HARTFORD, CT — (Updated 5:15 p.m.) The ink is barely dry on the legislature’s bipartisan budget that was signed by Gov. Dannel P. Malloy on Oct. 31, but it’s already $202.8 million in deficit, according to the governor’s budget office.
That’s slightly larger than one percent of the general fund, which means if state Comptroller Kevin Lembo certifies the deficit number on Dec. 4 then the General Assembly may be required to come back into special session to fix it.
House Speaker Joe Aresimowicz, D-Berlin, took the news in stride Monday.

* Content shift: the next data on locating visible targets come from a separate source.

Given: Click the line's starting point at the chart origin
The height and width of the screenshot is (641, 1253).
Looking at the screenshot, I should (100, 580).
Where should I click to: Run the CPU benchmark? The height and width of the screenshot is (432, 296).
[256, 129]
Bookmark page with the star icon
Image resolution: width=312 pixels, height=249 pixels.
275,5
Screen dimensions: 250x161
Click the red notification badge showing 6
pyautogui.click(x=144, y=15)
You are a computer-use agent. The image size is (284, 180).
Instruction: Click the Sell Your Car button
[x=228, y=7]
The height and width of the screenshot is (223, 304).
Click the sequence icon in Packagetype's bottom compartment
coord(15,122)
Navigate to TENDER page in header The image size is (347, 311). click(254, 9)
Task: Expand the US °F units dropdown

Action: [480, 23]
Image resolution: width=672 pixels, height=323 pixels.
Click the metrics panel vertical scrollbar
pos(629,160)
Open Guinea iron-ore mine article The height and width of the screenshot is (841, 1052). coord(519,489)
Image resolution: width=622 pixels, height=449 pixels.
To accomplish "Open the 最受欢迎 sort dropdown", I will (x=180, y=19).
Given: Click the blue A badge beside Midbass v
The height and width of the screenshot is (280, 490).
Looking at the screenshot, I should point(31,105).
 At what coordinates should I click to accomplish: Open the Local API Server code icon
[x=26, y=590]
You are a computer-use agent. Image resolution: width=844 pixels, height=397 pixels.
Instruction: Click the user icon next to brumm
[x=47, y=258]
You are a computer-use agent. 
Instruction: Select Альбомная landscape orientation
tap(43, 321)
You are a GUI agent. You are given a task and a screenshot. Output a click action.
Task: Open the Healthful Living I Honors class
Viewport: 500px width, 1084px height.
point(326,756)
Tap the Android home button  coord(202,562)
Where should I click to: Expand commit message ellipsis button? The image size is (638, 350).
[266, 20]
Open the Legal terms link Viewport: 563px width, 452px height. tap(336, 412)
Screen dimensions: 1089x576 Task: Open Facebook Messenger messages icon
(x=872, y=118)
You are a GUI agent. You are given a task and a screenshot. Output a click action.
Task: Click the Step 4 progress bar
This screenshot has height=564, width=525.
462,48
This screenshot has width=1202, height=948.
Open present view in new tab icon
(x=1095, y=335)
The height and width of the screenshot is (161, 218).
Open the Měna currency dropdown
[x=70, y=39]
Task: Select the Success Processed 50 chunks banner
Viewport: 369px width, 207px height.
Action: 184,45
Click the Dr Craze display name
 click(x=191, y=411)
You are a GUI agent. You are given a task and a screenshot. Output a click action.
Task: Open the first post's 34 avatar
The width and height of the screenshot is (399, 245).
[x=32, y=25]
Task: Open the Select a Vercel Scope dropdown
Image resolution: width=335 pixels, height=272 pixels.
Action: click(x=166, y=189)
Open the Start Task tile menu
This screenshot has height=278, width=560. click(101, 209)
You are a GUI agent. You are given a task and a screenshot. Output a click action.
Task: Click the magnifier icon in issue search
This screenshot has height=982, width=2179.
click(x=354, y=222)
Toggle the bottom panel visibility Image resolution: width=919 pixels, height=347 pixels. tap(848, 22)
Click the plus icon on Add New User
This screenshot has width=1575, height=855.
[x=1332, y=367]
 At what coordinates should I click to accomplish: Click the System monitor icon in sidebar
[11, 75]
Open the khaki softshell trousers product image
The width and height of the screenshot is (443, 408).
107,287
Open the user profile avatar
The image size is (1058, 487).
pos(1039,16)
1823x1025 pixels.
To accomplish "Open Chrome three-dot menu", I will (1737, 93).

“A small projected deficit at this point is not totally unexpected, yet it is still somewhat disappointing, particularly the decline in federal funds,” Aresimowicz said.
The budget was passed four months into the new fiscal year, which was certain to cause problems.
“When you look at in terms of percentages, about 1 percent of the total budget, and consider that we are only four months into the current fiscal year, it is not an unmanageable number. If and when the governor does need to submit a mitigation plan to the legislature, we stand ready to work with the administration in the coming months to ensure the budget is balanced going forward.”
Senate Republican President Len Fasano, R-North Haven, wasn’t as generous as Aresimowicz. He accused Malloy of releasing “artificially high numbers to trigger the need for a formal deficit mitigation plan” and said, “It’s disturbing that Gov. Malloy would purposefully make the state’s finances look worse than they actually are just so he can have a say in how we close the budget shortfall. That may be in his best interest, but it certainly isn’t in the state’s best interest.”
Kelly Donnelly, Malloy’s spokeswoman, said it’s “preposterous that these numbers would be intentionally inflated.” She said Malloy’s own budget staffers agree with the figures.
Senate President Martin Looney, D-New Haven, said legislative leaders who negotiated this bipartisan budget would return next week to have a conversation about how to proceed.
House Minority Leader Themis Klarides, R-Derby, said they should reconvene anyway to undo the damage Malloy did last week when he decided to cut municipal aid.
“The governor’s cuts last week were clearly intended to punish towns and cities,’’ Klarides said referring to the $91 million in reductions to municipal aid.
As part of the budget negotiated without Malloy, legislative leaders left $112 million in unspecified savings in 2018 and $151 million in 2019 for the administration to find.
“It’s becoming clearer by the day that Representative Klarides has a strong case of buyer’s remorse,” Donnelly said.
She said legislative leaders are trying to avoid ownership of the decisions they made when they voted on the budget.
“This is the budget they crafted and voted for — if they want it changed, they have the authority to come in at any time and pass a new budget,” Donnelly said.
Klarides couldn’t let the comments go.
“If anyone in the state of Connecticut has ‘buyer’s remorse it is the voters who put into office Gov. Malloy, the singular most unpopular Democratic governor in the country,” Klarides said. “Having presided over the two largest tax increases in state history that his fellow Democrats approved over the last seven years — without a single Republican vote — and the disastrous giveaways to state employee unions, (the SEBAC agreement) he now criticizes our compromise budget agreement.”
The Office of Policy and Management (OPM) said revenues have declined $227 million below the number projected in the recently approved budget.
The largest decline was in federal grants, which are down $142.1 million due largely to a final reconciliation for medical services provided during the second half of 2017.
The income tax revenue was also revised downward by $34.1 million. During the first three quarters, estimated payments fell below their targets by over six percent compared with prior years.
“This underperformance, which could be significant, has not been reflected in the consensus revenue forecast due to the expectation that more meaningful data will be available once taxpayers make their fourth estimated payment in late December or early January,” OPM Secretary Ben Barnes, said Monday in his letter to Lembo. “Over 80 percent, or $2.5 billion, remains to be collected from this revenue source.”
Sales tax was also revised downward by $69.6 million as its growth has remained below target. The largest positive change was the Inheritance and Estate Tax, which is up $30 million.
On the spending side, there are two areas the administration is watching closely.
“First, we are showing unbudgeted expenditures for adjudicated claims totaling $15 million, which are the result in part of payments and attorneys’ fees for the SEBAC v. Rowland settlement,” Barnes said. “Second, we project that staffing and contractual services required for compliance with the Juan F. consent decree will cause the Department of Children and Families to exceed available resources by approximately $10 million.”